John H. Pearson
Michael Lassell was born on July 15, 1947, in New York, New York, and spent his early years living with his family in Brooklyn in an apartment above his maternal grandfather’s pickle shop. When Lassell was three, his parents, both native New Yorkers, moved into a small home in New Hyde Park on Long Island, which he calls “the unincorporated and / undistinguished tract of suburbia / no one has ever come from” (“To Be the Lover of a Poet,” Poems for Lost and Un-Lost Boys). Lassell lived and attended school in this neighborhood until he left to attend college at Colgate University, where he earned the B.A. in 1969, graduating in 1969 Phi Beta Kappa, cum laude, with a major in English.
After college, Lassell’s interests diversified, marking a trend that would characterize his career as a writer of fiction, poetry, creative nonfiction, and journalism.
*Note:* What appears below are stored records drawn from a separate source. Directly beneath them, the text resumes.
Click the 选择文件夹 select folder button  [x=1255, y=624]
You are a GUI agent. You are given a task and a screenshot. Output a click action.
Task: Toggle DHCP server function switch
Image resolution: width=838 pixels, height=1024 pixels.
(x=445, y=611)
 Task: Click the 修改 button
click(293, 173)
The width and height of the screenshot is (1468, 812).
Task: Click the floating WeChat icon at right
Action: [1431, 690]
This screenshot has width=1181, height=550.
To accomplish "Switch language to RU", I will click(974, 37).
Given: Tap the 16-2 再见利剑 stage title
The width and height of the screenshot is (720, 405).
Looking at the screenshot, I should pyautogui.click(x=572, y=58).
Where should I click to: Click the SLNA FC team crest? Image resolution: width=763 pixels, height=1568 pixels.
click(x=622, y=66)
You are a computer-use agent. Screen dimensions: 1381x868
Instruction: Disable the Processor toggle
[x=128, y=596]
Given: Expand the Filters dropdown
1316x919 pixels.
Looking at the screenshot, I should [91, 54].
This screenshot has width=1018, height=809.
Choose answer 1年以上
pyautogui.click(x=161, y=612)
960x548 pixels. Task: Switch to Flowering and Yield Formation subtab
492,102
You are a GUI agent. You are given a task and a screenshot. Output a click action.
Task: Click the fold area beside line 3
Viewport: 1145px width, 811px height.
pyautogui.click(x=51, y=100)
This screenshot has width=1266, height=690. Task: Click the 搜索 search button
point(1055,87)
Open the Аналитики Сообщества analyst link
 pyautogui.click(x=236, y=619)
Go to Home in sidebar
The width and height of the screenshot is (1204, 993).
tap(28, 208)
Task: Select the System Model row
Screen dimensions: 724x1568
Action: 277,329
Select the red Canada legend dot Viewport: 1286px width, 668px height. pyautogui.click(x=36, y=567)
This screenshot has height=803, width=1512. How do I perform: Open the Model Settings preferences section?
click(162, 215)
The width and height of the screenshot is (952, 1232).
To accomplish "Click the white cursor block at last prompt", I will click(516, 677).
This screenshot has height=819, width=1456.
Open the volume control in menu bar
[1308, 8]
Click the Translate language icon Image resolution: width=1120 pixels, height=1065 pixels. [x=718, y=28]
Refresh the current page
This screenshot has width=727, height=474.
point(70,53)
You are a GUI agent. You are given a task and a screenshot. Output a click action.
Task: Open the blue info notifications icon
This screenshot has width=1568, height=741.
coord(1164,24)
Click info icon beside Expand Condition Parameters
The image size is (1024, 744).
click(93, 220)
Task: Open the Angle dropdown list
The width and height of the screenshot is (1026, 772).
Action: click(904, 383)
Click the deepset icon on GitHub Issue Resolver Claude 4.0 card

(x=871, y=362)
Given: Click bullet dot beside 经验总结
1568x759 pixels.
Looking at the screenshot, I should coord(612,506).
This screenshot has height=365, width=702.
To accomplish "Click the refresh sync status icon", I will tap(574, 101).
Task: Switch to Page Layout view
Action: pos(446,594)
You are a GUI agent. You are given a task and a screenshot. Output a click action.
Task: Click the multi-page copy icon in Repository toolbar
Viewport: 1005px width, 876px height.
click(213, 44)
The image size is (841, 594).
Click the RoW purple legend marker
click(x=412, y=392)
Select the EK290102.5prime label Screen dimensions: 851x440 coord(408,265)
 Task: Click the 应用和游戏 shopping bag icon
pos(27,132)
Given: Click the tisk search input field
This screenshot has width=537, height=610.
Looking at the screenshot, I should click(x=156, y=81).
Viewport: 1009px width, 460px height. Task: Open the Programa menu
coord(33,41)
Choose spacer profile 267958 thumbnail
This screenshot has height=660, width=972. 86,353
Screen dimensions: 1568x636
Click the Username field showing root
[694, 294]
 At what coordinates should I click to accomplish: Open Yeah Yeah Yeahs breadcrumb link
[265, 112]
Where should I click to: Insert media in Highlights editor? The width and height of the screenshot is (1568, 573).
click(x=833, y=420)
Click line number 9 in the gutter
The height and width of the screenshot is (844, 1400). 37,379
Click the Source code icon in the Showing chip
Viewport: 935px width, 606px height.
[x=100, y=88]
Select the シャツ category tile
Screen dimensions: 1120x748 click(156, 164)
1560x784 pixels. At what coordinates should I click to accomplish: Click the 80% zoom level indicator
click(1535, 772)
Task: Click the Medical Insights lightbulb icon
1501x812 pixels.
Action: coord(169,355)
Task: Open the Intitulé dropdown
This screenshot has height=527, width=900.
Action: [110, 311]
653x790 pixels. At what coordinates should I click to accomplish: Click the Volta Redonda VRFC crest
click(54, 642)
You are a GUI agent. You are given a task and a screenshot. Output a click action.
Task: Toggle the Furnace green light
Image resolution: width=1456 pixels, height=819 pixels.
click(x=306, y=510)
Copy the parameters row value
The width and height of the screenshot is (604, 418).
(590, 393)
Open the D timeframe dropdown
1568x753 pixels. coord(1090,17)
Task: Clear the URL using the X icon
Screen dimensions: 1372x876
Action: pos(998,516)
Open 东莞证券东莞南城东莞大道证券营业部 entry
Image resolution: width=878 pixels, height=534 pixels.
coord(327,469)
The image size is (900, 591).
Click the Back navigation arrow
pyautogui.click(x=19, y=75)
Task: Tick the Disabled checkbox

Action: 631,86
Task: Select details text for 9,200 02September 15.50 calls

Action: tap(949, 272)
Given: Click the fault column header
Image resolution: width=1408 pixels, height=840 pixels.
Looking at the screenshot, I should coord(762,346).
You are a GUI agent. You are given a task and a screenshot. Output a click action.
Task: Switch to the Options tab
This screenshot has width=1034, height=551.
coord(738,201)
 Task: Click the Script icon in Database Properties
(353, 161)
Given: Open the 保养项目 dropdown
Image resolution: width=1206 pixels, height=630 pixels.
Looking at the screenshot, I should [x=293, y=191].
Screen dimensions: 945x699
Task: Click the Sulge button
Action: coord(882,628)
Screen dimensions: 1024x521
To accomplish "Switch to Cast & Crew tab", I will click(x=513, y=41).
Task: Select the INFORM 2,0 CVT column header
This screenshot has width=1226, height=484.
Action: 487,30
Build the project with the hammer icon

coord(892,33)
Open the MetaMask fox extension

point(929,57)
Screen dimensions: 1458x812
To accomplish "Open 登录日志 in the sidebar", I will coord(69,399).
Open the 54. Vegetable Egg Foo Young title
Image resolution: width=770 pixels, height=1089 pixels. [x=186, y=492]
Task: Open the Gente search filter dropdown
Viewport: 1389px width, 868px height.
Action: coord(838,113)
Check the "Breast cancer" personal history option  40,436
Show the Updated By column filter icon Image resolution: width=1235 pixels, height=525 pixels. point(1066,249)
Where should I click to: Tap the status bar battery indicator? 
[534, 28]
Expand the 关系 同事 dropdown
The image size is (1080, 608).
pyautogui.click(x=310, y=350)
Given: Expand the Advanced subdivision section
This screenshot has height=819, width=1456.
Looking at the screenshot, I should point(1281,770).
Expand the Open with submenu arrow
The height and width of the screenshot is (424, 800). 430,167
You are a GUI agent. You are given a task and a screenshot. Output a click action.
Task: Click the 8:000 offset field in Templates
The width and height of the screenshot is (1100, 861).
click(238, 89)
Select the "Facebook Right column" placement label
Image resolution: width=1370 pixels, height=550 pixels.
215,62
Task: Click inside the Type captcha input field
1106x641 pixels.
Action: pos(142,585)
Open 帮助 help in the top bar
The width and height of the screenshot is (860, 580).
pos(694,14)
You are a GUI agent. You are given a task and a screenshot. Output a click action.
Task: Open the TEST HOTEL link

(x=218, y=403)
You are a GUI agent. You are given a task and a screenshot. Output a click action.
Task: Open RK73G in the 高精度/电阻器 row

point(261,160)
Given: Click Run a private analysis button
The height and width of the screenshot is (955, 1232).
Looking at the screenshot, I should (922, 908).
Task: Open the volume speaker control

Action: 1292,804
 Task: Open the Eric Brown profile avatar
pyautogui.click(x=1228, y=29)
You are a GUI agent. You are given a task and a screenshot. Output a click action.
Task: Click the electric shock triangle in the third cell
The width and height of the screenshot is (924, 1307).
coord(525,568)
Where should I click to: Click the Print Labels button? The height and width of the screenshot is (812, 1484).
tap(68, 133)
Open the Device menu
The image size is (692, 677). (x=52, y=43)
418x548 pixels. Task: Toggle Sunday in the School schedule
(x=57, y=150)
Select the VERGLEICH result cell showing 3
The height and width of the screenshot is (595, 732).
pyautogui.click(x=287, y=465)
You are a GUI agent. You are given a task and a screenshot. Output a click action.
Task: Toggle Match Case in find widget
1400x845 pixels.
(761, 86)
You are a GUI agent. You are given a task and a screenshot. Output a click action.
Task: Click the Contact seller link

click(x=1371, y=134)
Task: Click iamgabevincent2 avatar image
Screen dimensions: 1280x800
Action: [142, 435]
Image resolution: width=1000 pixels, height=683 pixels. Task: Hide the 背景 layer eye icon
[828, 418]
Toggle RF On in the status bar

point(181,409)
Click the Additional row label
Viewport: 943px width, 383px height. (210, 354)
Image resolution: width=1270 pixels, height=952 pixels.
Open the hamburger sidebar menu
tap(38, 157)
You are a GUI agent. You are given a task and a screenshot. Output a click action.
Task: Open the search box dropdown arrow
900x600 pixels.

He studied theater design at the Yale Drama School from 1969 to 1970, then relocated to the West Coast, enrolling in the School of Theater (performance) at the California Institute of the Arts. While there, he published his earliest poems, “The Rabbi’s Tree” and “Bus Ride Home,” in the CalArts Literary Magazine. He soon returned to Yale, however, where he earned the M.F.A. in dramatic literature and criticism at the Drama School in 1976, winning the prestigious John Gassner Prize in Criticism.
Lassell began his career, however, not as a professional writer but as a teacher. He returned to the California Institute of the Arts in 1976 and spent two years teaching in the School of Theater and Division of Criticism Studies. He then began working in Hollywood, California, managing a script preparation company and selling showroom designs. He later put his analytical skills to work as a legal assistant, first, for a First Amendment appeals law firm, then for an entertainment law firm, and finally for 20th Century Fox.